What was the burst value to set pktgen to to make it work number 2 above? I did not follow number 3, does it mean you started pktgen and then waited 10sec reset the statistics and it worked fine?
Pktgen uses the CPU timestamp counter (rdtsc) instruction to get the current clock ticks in CPU cycles. This means pktgen will never be a good as a hardware traffic generator as software is managing the traffic.
With that stated Pktgen should not send a burst of traffic at the start and then drop down in speed. I will look out for this issue and see if I can see the problem.
Can you attach or post a screen shot of pktgen just after startup. If you can copy/paste the text of the main screeen that can work too.
What was the burst value to set pktgen to to make it work number 2 above?
The value is different according to pkt size, for example, on my server, 64@byte, the burst value need to be lower than 3.5.

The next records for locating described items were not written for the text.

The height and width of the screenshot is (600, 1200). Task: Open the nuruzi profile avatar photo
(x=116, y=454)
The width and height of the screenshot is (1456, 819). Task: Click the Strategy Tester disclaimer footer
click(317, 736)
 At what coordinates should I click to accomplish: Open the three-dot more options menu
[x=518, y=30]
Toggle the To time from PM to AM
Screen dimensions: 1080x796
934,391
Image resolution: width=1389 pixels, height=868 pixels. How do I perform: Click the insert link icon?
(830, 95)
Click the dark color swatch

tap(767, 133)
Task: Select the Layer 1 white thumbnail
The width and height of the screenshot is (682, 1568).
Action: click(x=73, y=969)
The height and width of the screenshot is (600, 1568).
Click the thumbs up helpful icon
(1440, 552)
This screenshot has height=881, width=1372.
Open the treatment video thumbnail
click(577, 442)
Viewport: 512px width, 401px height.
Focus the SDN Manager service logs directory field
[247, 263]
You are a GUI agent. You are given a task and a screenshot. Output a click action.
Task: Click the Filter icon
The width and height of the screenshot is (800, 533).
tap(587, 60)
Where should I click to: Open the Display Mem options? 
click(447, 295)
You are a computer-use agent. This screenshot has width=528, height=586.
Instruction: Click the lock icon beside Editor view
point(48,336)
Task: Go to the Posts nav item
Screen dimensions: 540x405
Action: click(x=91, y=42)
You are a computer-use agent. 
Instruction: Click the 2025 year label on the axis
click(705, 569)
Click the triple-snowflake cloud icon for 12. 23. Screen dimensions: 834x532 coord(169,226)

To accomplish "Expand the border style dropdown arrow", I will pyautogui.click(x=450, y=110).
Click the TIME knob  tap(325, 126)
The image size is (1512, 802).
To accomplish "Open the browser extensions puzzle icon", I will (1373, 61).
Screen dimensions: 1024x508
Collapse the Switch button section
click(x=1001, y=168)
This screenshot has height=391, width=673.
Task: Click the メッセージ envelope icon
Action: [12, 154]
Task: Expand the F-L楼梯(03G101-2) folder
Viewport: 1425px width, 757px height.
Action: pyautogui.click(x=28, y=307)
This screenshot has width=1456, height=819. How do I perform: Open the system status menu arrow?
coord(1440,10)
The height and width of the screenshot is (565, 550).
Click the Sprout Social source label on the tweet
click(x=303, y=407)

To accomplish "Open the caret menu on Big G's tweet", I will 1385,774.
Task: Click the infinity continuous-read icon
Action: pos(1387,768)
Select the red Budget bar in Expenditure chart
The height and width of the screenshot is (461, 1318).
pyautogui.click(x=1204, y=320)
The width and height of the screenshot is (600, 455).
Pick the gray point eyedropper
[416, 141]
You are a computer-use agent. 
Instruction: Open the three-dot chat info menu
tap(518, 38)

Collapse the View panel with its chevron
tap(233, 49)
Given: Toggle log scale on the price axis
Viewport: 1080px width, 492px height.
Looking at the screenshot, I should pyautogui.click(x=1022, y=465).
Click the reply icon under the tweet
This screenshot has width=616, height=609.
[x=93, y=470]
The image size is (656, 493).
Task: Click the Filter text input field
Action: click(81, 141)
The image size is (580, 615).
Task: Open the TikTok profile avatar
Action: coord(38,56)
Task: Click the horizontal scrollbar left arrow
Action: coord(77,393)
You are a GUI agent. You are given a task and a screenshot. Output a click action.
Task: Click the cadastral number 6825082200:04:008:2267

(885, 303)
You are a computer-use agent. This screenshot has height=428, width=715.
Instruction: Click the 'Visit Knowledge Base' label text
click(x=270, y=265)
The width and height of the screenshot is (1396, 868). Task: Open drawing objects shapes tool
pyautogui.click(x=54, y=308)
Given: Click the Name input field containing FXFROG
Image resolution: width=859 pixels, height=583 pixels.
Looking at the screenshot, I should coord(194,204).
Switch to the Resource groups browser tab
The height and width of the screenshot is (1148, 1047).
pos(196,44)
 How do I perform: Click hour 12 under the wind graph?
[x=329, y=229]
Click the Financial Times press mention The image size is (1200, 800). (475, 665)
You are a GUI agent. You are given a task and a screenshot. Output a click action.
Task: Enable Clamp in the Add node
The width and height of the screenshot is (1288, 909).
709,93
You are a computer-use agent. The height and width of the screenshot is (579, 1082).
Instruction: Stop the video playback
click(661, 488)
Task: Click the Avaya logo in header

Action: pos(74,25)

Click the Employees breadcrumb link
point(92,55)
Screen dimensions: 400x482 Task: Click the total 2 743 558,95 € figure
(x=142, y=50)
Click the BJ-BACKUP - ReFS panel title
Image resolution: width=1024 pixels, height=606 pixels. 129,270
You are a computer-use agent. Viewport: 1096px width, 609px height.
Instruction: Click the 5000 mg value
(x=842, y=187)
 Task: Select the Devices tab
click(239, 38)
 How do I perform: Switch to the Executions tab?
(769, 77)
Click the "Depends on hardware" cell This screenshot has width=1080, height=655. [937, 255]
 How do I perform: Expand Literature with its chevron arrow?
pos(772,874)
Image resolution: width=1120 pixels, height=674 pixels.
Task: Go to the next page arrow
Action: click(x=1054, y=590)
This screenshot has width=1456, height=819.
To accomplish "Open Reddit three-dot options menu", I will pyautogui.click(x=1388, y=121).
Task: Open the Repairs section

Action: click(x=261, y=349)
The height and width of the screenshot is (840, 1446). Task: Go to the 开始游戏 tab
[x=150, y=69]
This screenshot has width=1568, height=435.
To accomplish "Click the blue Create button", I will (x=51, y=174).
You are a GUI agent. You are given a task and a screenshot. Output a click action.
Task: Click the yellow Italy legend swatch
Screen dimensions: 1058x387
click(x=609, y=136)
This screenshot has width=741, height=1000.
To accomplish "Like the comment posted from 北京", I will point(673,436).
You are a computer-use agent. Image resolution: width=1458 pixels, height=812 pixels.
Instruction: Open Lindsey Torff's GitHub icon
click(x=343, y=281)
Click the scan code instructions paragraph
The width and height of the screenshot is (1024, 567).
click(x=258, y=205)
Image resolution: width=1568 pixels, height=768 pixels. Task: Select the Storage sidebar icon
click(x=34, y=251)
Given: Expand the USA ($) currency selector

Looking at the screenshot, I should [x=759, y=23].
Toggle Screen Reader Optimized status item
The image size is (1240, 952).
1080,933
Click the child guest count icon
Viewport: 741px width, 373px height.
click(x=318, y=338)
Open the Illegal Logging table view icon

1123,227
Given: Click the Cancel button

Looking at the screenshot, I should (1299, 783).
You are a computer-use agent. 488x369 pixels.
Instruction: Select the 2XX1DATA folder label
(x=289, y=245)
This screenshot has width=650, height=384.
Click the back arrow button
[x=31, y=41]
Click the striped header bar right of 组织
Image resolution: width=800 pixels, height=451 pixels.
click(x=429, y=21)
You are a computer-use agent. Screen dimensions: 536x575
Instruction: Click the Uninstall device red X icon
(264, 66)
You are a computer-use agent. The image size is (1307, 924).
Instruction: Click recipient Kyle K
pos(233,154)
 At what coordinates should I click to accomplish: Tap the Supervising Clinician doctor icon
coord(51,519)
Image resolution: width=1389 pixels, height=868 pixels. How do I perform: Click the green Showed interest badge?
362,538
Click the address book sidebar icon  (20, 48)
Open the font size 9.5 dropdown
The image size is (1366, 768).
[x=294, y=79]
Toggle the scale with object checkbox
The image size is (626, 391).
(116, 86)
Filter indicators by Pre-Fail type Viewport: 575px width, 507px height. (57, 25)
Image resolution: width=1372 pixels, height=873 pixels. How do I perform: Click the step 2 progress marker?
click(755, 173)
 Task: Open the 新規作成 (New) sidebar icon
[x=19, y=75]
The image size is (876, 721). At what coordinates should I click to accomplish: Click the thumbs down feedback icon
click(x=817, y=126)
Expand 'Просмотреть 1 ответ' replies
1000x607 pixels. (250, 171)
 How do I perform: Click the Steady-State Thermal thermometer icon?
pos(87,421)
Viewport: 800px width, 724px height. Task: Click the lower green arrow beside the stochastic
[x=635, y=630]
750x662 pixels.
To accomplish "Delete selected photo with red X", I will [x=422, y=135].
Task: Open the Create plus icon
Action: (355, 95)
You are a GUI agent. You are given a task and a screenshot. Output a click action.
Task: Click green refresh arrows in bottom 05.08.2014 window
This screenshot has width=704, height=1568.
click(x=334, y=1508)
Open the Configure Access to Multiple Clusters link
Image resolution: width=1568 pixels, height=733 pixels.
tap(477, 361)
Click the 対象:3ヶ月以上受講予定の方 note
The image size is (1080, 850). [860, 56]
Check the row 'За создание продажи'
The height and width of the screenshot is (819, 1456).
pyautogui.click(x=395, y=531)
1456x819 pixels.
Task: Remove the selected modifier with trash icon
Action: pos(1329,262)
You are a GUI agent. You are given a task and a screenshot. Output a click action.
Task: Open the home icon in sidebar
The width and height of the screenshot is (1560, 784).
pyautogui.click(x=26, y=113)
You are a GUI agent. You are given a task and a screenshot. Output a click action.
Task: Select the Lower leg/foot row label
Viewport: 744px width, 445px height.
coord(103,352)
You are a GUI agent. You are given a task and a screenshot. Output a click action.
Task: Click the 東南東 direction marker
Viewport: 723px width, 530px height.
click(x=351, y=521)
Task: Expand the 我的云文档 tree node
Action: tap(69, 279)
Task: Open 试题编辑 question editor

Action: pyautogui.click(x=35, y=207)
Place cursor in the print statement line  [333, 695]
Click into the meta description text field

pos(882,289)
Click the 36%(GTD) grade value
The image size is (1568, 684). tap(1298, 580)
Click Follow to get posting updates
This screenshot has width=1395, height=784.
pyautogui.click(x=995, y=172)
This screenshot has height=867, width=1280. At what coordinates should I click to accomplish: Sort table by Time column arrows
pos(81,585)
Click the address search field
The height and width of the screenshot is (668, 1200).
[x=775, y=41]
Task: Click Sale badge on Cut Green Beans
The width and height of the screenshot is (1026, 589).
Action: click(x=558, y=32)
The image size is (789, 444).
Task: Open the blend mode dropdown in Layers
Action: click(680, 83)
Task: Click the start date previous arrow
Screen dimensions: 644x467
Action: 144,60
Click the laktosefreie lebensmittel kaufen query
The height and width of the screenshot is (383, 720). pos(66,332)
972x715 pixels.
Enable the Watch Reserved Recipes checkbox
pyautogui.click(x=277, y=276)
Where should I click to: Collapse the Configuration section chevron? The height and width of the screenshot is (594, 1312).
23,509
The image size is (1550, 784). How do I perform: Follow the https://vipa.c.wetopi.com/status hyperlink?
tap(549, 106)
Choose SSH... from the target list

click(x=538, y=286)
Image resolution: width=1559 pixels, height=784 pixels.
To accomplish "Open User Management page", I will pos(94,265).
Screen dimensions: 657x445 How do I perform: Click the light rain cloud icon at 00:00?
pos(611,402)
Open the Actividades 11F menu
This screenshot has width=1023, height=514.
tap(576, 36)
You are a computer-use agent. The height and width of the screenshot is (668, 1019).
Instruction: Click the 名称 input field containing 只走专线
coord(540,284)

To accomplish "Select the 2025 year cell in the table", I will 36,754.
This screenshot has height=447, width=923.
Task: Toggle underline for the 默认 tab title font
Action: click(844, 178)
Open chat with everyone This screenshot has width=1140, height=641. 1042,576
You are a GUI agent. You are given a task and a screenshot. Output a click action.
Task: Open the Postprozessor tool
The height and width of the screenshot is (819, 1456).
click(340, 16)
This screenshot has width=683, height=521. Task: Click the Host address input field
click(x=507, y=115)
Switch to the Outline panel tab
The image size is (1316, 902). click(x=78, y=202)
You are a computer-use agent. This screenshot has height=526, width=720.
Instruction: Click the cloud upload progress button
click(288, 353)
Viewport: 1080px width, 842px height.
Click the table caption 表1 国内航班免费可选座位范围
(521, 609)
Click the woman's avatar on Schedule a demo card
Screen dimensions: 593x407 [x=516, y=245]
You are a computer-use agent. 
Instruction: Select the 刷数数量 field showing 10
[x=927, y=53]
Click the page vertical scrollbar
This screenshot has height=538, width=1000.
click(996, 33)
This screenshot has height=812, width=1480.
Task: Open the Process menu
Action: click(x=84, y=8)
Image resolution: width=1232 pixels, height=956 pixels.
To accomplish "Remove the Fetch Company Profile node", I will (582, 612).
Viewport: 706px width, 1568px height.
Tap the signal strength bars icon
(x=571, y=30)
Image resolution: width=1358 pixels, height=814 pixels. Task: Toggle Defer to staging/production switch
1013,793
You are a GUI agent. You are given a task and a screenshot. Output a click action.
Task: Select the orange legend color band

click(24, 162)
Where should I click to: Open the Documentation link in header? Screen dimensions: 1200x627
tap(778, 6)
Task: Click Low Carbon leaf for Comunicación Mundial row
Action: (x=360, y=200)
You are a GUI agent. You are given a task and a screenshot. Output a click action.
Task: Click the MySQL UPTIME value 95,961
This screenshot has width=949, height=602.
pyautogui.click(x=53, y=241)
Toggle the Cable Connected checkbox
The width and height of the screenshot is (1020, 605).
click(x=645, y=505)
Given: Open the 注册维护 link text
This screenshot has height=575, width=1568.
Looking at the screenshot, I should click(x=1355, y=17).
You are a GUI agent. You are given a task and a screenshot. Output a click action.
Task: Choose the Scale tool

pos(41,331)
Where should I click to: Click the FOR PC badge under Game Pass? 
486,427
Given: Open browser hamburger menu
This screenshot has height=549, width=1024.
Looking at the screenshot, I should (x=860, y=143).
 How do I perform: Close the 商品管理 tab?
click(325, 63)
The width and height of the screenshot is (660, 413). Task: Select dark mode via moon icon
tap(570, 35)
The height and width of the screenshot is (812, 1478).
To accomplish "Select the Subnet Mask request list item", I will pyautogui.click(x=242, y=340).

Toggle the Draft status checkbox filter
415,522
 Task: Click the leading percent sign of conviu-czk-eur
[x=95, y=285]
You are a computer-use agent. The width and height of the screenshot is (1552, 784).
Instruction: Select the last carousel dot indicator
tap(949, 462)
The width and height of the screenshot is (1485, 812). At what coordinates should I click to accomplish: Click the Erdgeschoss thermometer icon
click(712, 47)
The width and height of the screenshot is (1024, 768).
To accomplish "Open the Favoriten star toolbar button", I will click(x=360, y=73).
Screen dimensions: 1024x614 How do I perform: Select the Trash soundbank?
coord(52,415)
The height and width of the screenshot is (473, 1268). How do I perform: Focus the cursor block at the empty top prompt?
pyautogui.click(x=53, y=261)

I did not follow number 3, does it mean you started pktgen and then waited 10sec reset the statistics and it worked fine?
Yes, correct.
~/dpdk-testpmd -l 0,63 -n 4 -a 0000:84:00.0 --socket-mem 0,2048 --proc-type auto -- --portmask 0x1 --rss-ip --nb-cores=1 --rxq=1 --txq=1 --rxd=1024 --txd=1024 --burst=64 --forward-mode=macswap -i
./build/app/pktgen -l 0-63 -n 4 --proc-type auto --socket-mem 2048 -- -P -m "[62:63].[0:0]"
pktgen settings: set 0 src mac 02:00:00:00:00:00 set 0 dst mac 88:3C:C5:A0:01:78 set 0 count 4000000 set 0 rate 5 set 0 size 64
testpmd> show port stats 0
######################## NIC statistics for port 0 ######################## RX-packets: 4000000 RX-missed: 0 RX-bytes: 240000000 RX-errors: 0 RX-nombuf: 0 TX-packets: 3998821 TX-errors: 0 TX-bytes: 239929260
Throughput (since last show) Rx-pps: 0 Rx-bps: 0 Tx-pps: 0 Tx-bps: 0 ############################################################################
The pktgen command line has too many cores, it may not change the problem, but use the following.
./build/app/pktgen -l 0,62-63 -n 4 --proc-type auto --socket-mem 2048 -- -P -m "[62:63].0"
The -l 0-63 allocated 64 of the cores to Pktgen and you only needed 3 cores.
The above statement
The value is different according to pkt size, for example, on my server, 64@byte, the burst value need to be lower than 3.5.
Is the 3.5 a typo as you can not have 3.5 for the burst size. You can have 3 or 5.
Can you please send me a screenshot of the pktgen screen just after you start Pktgen and then after you wait 10sec after the reset. A copy/paste of the screen should work fine.
The 3.5 is not a typo, I can set decimals
Can you please send me a screenshot of the pktgen screen just after you start Pktgen and then after you wait 10sec after the reset. A copy/paste of the screen should work fine.
Before reset statistics: After reset statistics:
There's an issue while test a NIC with pktgen, it always discards about 400000 packages during startup time, and then the traffic can handled well. This has relation to the tested NIC performance. But I think it has relation to the mechanism of pktgen. After I set a lower burst parameter, this discarding can be suppressed, but too low burst value will have other affecting. Because of this startup bursting, it's hard to get the throughput result while we testing such NIC. We must set a very higher pkts count value (more than 400,000,000) to get a more accurate result. Is it possible to fix this? make pktgen more evenly sending traffic on startup?